-
بل ز چشمت کیمیاها میرسد ** چشم بد را چشم نیکو میکند
- Hattâ senin gözünden kimyalar erişti mi kötü göz bile iyi göz olur.
-
چشم شه بر چشم باز دل زدست ** چشم بازش سخت با همت شدست
- Padişahın gözü, doğanın gözüne değdi mi doğan, yücelir, himmetli bir göze sahip olur.
-
تا ز بس همت که یابید از نظر ** مینگیرد باز شه جز شیر نر
- O bakıştan öyle bir himmete sahip olur ki, öyle yücelir ki artık erkek aslandan başka bir şey avlamaz olur.
-
شیر چه کان شاهباز معنوی ** هم شکار تست و هم صیدش توی 2810
- Aslan da nedir ki?

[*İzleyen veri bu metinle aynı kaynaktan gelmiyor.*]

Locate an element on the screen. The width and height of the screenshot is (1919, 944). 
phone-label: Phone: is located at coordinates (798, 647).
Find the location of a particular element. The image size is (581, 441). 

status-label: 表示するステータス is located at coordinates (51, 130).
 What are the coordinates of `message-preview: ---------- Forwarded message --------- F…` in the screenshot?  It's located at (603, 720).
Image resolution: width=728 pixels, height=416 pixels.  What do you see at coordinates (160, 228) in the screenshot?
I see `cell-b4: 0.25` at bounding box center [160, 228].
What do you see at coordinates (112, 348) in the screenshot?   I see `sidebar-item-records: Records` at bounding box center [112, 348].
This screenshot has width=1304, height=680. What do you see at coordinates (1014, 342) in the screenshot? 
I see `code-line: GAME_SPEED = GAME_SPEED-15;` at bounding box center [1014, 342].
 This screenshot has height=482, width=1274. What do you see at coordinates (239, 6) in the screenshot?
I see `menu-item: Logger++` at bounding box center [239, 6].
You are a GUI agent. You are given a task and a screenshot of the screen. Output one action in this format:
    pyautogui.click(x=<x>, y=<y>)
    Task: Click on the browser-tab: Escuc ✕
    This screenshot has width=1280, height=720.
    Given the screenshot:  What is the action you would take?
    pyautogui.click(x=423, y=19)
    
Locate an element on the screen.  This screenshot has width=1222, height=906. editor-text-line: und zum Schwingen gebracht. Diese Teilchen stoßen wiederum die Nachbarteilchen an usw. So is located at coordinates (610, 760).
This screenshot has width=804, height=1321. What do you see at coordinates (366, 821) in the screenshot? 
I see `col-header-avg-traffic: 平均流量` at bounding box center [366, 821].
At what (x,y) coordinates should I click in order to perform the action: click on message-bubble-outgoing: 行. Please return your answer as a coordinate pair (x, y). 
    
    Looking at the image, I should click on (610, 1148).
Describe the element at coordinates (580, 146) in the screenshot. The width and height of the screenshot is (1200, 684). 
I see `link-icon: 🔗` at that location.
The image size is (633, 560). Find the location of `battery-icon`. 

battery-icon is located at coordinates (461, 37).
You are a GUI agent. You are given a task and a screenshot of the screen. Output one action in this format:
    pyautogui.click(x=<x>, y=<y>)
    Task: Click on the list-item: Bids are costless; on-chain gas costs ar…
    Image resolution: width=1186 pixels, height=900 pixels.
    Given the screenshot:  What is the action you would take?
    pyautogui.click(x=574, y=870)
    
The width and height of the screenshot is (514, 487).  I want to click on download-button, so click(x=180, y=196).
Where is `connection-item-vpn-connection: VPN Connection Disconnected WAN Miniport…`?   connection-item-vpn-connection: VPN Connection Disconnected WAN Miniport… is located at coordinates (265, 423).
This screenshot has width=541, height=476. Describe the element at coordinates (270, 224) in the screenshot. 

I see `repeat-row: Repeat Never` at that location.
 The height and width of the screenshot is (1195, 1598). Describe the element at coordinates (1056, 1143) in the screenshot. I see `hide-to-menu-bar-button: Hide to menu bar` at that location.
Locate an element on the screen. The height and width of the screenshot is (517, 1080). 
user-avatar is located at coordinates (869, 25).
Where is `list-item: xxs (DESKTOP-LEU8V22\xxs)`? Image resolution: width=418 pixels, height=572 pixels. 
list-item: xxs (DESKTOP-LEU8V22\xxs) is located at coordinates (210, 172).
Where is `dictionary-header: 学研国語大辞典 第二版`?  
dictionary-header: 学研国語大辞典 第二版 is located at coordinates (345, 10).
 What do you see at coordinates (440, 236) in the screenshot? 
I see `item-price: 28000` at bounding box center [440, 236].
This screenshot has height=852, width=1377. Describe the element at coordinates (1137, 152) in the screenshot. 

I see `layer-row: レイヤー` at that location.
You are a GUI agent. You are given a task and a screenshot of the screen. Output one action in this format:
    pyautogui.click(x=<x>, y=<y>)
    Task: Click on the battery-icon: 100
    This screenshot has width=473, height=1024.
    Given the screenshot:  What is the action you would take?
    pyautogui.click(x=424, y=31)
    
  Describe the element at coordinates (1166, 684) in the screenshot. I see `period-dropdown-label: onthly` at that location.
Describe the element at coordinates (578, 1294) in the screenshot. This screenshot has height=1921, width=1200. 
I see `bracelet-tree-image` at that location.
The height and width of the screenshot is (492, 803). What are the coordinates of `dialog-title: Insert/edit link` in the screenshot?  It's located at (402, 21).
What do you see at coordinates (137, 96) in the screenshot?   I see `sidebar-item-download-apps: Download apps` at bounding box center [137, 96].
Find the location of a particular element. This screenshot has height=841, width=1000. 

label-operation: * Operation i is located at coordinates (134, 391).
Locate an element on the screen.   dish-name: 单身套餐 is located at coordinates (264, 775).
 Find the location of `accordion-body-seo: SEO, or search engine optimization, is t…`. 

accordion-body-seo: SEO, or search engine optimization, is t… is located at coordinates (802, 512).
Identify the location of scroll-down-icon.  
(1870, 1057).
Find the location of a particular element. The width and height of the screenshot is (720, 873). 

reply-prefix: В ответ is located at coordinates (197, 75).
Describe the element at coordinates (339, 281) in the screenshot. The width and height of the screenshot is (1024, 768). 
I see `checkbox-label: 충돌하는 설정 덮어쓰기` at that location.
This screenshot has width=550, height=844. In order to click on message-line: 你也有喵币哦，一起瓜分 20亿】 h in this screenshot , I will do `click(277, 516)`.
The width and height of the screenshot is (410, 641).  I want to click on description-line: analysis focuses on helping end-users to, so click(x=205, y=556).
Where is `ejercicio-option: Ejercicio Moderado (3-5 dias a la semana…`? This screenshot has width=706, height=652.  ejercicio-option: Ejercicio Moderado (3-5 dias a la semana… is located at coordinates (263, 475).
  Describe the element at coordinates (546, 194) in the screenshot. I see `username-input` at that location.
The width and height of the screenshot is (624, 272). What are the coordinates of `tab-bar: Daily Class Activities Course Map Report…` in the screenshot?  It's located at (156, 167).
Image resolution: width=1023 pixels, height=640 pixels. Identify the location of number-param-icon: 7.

O mânevi yüce doğan, hem senin avındır, hem de seni avlar.
-
شد صفیر باز جان در مرج دین ** نعرههای لا احب الافلین
- Din çayırında can doğanının ıslığı “Ben batan şeyleri sevmem” nâraları olur.
-
باز دل را که پی تو میپرید ** از عطای بیحدت چشمی رسید
- Senin izinden uçup duran gönül doğanı da sayısız ihsanlarla uğradı, gözün, bir kerecik ona düştü.
-
یافت بینی بوی و گوش از تو سماع ** هر حسی را قسمتی آمد مشاع
- Burnu bir koku aldı, kulağı senin nağmelerini duydu. Her duygusu, muayyen olamayan nasipler elde etti.
-
هر حسی را چون دهی ره سوی غیب ** نبود آن حس را فتور مرگ و شیب
- Sen, hangi duyguya gayb âleminin yolunu açarsan o duygu, artık eskimez, yıpranmaz, ölmez.
-
مالک الملکی به حس چیزی دهی ** تا که بر حسها کند آن حس شهی 2815
- Mülk senindir. Duyguya bir şey ihsan edersin; o duygu, öbür duygulara padişahlık eder.
-
حکایت شب دزدان کی سلطان محمود شب در میان ایشان افتاد کی من یکیام از شما و بر احوال ایشان مطلع شدن الی آخره
- Sultan Mahmud’un bir gece, hırsızların arasına düşerek “ Ben de sizlerdenim “ demesi ve onların hallerini anlaması
-
شب چو شه محمود برمیگشت فرد ** با گروهی قوم دزدان باز خورد
- Sultan Mahmut, bir gece yalnız başına şehri dolaşırken bir bölük hırsıza rastladı.